Oui et non. Les associations continentales n’ont pas donné de consignes de vote à leurs états membres. Mais, sans trahir le secret des urnes, il semble que l’Asie et l’Océanie aient penché du côté de Sebastian Coe, alors que l’Afrique était partagée, tout comme l’Amérique du Nord, Centrale et les Caraïbes. Sergueï Bubka a eu les voix de l’Amérique du Sud. L’Europe, enfin, a plutôt voté pour Sebastian Coe.
La France n’avait pas fait mystère de son soutien pour le Britannique. Pourquoi?
Nous avons d’excellentes relations avec les deux candidats. Mais Bernard Amsalem, le président de la Fédération française (FFA), a estimé que Sebastian Coe était le plus à même de conduire l’équipe.
Sebastian Coe a expliqué avoir couvert 700.000 km en avion depuis les fêtes de Noël, pour rendre visite à un maximum de pays votants. Est-ce indispensable pour remporter la mise?
Oui. Sergueï Bubka a fait la même chose. Pour convaincre les pays, il faut aller les voir. Aller rencontrer les fédérations, chez elles, dans leur quotidien, comprendre leur culture de l’athlétisme, découvrir leurs réalités. Pendant ma campagne à la présidence de l’AEA (Jean Gracia y a été battu par le Norvégien Svein Arne Hansen), j’ai rendu visite aux 50 états membres de l’Association. Sebastian Coe a multiplié ce nombre par 4.
Pendant sa campagne, Sebastian Coe a promis qu’il doublerait l’aide de l’IAAF aux fédérations nationales au titre des revenus issus des Jeux olympiques. Pourra-t-il honorer cet engagement?
Oui. Mais il ne faut pas seulement doubler l’aide financière. Il doit y avoir, à la clef, une forme de convention entre l’IAAF et les fédérations nationales pour que l’argent versé serve au développement de l’athlétisme.
La question du dopage semble la plus urgente à régler pour le nouveau président de l’IAAF. Que peut-il faire?
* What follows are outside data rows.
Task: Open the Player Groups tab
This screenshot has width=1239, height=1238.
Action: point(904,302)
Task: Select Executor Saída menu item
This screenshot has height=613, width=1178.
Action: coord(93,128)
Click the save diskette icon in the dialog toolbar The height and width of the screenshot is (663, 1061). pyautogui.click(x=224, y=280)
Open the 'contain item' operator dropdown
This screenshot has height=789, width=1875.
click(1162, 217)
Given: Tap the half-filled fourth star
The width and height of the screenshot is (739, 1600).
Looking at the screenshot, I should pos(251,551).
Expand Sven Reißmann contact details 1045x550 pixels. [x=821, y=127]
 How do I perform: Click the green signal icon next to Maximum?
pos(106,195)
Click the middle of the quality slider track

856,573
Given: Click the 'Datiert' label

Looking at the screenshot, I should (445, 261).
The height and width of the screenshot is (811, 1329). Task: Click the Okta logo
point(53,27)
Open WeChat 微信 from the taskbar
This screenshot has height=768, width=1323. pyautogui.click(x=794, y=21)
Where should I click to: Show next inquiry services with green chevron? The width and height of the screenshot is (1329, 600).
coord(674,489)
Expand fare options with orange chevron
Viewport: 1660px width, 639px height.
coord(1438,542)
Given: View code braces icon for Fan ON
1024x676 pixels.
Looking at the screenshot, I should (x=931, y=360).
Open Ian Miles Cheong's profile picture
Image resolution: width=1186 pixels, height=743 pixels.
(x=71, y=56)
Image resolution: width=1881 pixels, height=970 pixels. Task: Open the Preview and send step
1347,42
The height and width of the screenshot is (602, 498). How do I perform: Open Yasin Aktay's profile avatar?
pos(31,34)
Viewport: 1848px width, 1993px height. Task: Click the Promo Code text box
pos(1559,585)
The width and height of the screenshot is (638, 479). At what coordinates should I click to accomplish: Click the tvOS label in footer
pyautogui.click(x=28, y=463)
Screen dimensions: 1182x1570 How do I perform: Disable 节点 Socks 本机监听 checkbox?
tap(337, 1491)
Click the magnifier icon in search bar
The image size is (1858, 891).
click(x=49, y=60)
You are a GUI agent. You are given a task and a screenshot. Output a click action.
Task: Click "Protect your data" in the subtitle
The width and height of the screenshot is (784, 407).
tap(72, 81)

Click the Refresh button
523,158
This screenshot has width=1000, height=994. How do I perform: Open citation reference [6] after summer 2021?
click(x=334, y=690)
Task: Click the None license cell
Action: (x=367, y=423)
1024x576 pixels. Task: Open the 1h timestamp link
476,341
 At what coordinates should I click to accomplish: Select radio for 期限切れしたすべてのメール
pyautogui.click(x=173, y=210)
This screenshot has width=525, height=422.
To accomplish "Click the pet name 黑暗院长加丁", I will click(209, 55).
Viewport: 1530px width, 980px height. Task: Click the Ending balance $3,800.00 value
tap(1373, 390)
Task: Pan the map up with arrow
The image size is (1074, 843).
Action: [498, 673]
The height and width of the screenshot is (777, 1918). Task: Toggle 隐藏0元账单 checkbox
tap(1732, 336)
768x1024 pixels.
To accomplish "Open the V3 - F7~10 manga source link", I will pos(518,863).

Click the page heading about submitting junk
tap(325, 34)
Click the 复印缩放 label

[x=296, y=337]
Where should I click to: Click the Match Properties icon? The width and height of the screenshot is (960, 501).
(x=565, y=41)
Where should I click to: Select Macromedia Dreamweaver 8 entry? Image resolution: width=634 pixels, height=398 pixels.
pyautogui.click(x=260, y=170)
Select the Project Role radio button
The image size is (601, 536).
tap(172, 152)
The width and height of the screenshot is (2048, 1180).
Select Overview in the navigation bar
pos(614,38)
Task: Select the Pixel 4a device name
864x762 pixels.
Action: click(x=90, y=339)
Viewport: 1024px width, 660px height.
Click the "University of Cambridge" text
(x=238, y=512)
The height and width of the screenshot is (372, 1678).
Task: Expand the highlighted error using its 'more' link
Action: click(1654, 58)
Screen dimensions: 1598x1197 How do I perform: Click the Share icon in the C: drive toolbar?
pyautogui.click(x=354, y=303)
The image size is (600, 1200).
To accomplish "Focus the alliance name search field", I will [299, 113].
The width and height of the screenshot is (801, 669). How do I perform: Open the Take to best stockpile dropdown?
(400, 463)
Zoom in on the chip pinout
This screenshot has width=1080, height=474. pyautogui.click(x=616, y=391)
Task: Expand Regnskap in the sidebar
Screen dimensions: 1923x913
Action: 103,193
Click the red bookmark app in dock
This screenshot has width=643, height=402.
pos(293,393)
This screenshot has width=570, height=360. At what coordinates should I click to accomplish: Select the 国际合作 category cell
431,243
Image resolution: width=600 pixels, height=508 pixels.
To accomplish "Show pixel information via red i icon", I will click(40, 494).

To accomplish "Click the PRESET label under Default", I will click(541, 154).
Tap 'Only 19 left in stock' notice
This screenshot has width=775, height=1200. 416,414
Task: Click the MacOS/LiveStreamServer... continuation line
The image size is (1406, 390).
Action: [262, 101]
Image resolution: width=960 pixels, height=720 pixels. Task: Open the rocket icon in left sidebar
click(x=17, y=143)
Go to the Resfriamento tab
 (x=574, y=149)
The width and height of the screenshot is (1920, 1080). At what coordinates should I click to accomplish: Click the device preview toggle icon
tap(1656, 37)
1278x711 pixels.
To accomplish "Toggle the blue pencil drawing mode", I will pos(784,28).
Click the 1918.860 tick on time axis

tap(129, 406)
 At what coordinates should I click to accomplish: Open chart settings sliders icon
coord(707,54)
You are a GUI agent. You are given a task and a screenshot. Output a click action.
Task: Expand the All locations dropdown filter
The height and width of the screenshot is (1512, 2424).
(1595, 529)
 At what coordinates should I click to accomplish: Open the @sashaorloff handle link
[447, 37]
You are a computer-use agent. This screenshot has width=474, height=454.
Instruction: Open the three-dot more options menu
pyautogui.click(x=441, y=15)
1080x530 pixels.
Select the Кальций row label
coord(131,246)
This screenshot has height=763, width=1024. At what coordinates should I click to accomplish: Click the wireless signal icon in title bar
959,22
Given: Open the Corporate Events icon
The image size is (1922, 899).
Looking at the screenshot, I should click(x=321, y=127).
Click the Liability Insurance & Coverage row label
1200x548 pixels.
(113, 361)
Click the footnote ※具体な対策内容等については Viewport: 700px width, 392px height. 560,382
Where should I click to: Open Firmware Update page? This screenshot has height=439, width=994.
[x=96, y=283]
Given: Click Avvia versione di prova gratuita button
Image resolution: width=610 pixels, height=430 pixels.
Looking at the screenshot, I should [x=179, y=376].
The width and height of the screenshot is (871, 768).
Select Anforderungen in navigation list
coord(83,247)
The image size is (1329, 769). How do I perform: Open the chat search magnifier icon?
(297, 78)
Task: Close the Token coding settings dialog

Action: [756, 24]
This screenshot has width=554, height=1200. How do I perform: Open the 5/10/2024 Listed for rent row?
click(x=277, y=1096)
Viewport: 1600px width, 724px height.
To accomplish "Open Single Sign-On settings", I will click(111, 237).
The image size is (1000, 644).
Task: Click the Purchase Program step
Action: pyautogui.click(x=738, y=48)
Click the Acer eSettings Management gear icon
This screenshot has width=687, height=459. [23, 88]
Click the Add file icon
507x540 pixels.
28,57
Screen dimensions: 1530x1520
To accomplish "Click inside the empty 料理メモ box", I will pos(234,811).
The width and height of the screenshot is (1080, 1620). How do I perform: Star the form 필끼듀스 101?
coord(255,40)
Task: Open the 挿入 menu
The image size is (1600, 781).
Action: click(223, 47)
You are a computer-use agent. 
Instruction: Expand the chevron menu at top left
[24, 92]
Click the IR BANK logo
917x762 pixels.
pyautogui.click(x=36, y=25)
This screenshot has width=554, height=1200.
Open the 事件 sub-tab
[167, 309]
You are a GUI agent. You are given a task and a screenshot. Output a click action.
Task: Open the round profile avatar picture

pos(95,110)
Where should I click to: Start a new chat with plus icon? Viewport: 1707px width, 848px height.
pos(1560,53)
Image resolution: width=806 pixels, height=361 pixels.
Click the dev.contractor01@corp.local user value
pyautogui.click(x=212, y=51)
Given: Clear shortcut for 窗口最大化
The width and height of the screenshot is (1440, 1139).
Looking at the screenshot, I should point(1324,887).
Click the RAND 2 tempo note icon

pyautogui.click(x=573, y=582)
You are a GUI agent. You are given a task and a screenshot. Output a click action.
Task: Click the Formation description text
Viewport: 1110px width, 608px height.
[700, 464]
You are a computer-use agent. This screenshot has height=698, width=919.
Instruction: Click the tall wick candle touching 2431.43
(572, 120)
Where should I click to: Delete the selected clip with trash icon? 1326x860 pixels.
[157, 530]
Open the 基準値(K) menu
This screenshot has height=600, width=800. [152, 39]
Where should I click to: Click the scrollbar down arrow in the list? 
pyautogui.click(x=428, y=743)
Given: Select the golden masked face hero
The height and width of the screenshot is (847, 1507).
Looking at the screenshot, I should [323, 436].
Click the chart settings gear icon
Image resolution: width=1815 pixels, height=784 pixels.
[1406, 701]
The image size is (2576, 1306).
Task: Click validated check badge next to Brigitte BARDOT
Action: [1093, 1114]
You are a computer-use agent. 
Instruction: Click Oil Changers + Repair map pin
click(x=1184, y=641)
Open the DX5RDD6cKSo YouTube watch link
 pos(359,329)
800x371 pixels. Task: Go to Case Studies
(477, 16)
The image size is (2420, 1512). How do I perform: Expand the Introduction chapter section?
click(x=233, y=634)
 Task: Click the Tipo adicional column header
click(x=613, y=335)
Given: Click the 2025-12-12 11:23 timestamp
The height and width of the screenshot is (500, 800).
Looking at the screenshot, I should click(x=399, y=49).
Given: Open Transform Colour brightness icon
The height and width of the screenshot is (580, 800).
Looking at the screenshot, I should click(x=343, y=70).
Beaucoup de choses fausses ou imprécises ont été dites au cours des dernières semaines sur la question du dopage. L’IAAF reste l’une des fédérations internationales qui en fait le plus sur ce dossier, en y mettant de la volonté et des moyens. Il faut continuer, ne pas baisser la garde. Un groupe de travail avait été formé par Lamine Diack, Sebastian Coe l’a déjà confirmé.
Bernard Amsalem, le président de la FFA, était candidat à l’un des quatre postes de vice-président de l’IAAF. Il a été battu. Est-ce un échec pour lui-même et pour l’athlétisme français?
Non. Sebastian Coe élu à la présidence, la tâche de Bernard Amsalem devenait très compliquée, car Sergueï Bubka était quasiment assuré de devenir vice-président. Il était alors assez improbable de voir l’Europe obtenir un autre siège. Malgré cela, Bernard Amsalem a obtenu 108 voix. Il a été battu de seulement 3 voix. Un résultat assez exceptionnel.